Monday, September 23, 2013

PENTECOST XIX 2013



Lazarus and the Rich Man Eduard von Gebhardt (1838 - 1925)

The readings for this Sunday have a greater thematic unity than is often the case. They all have to do with the possession and use of wealth. The Old Testament reading from Amos contains a prophetic denunciation of the rich, the Epistle contains the famous line ‘the love of money is the root of all evil’, and in the Gospel Jesus tells the story of the rich man who dies suddenly in the night.

The message to be learned from these passages is really very simple. The Epistle underlines the truth that the avid pursuit of wealth can easily ‘plunge people into ruin and destruction’, while the rich man in the Gospel learns a complementary lesson: that all the wealth in the world will not make us any less vulnerable to death or to Divine judgment. Between those who put their trust in material well-being and those who put their trust in God, ‘a great chasm has been fixed’.

Eternity Mikalojus Ciurlionis (1875-1911)
The choice with which we are confronted is plain enough. The difficulty does not lie in understanding it, or even making it, but sticking with it. It is easy to say that the love of wealth not wealth itself endangers us. It is hard be wealthy without trusting more and more to the things wealth brings. This is true even for those whose wealth is modest by contemporary standards.

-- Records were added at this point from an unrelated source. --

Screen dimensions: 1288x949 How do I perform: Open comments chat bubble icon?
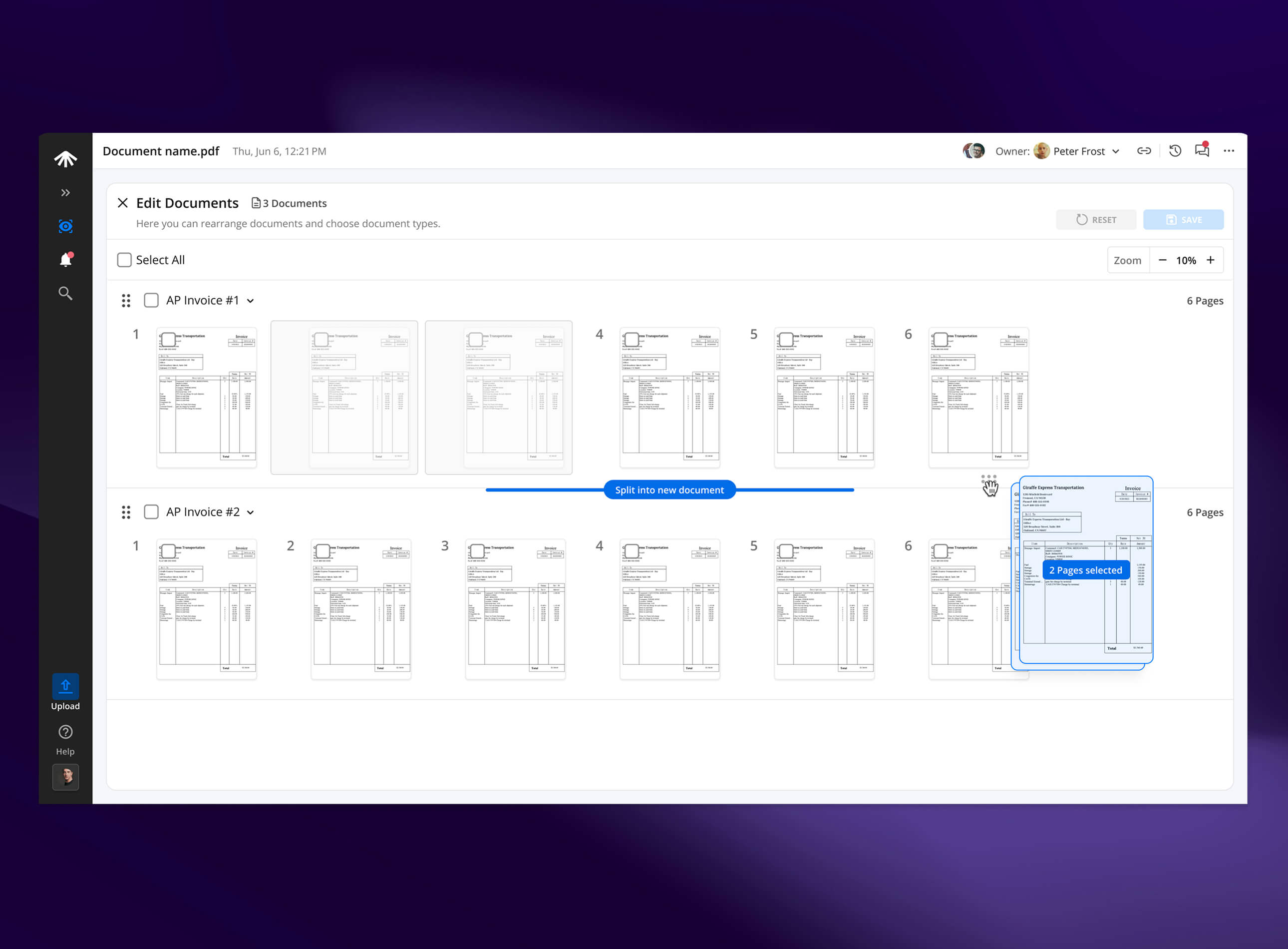1202,151
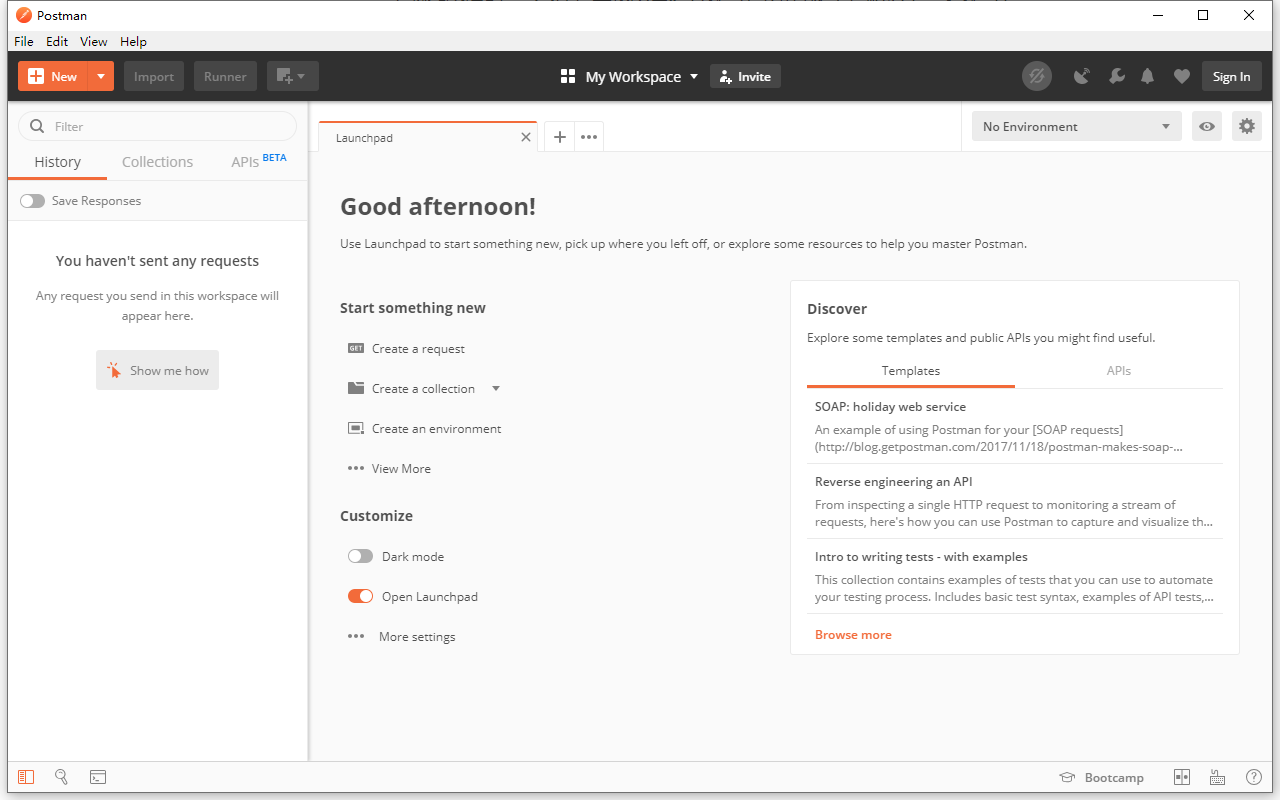The image size is (1280, 800).
Task: Click the Show me how button
Action: (x=157, y=370)
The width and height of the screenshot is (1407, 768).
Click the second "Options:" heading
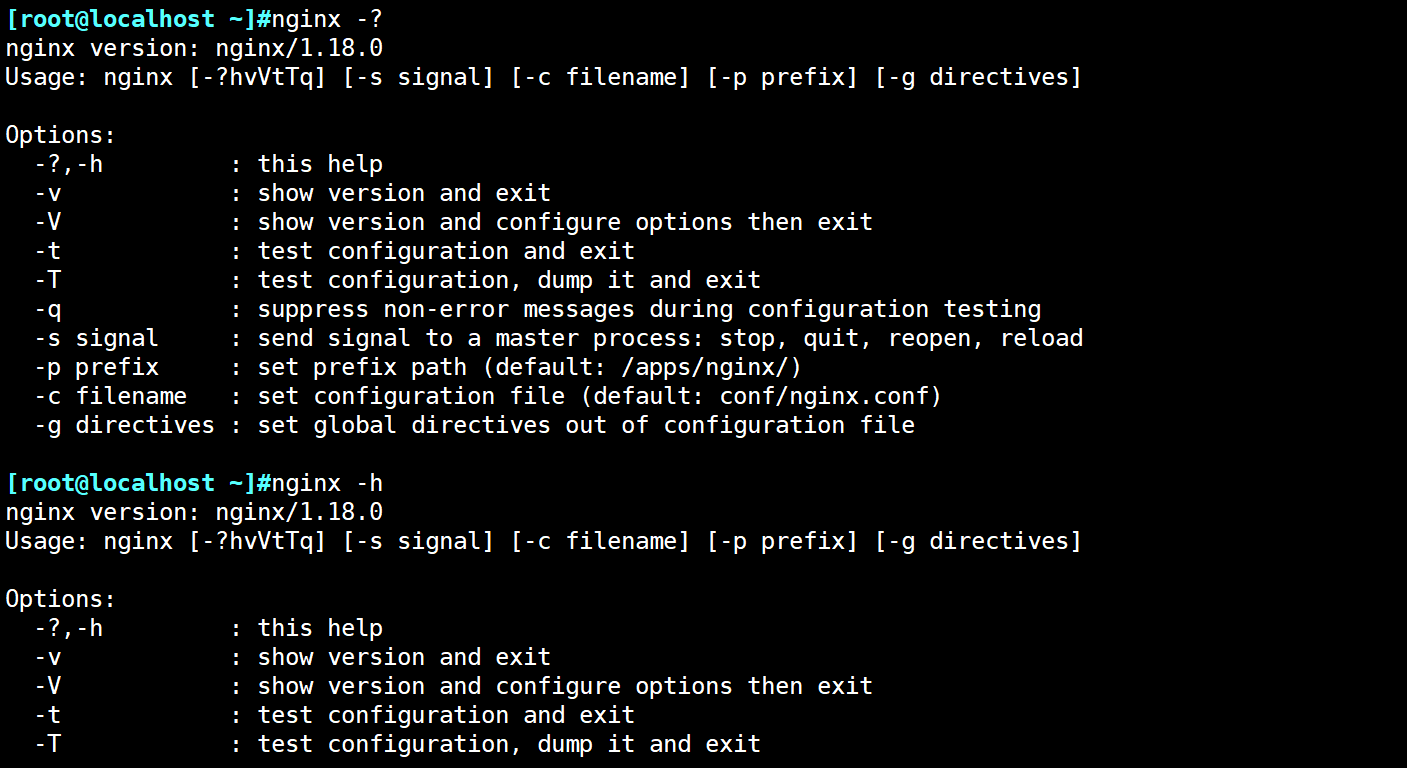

One aspect of the Epistle is worth emphasizing. Contrary to any impression the Gospel story might give, this is not just about what happens after you die. The author of Timothy (probably not Paul himself) tells members of the fledgling Christian church to ‘take hold of the eternal life, to which you were called’. This is an instruction for the present, not the future. ‘Eternal life’ is not a post-mortem state. It is a mode of living now -- a way of life that death cannot destroy because, through the Cross, Jesus has enabled us to participate in the life of ‘he alone who has immortality and dwells in unapproachable light’. It is this ‘prize’ that even modest wealth can put at risk, though only if leads us to forget just how incomparable the two are.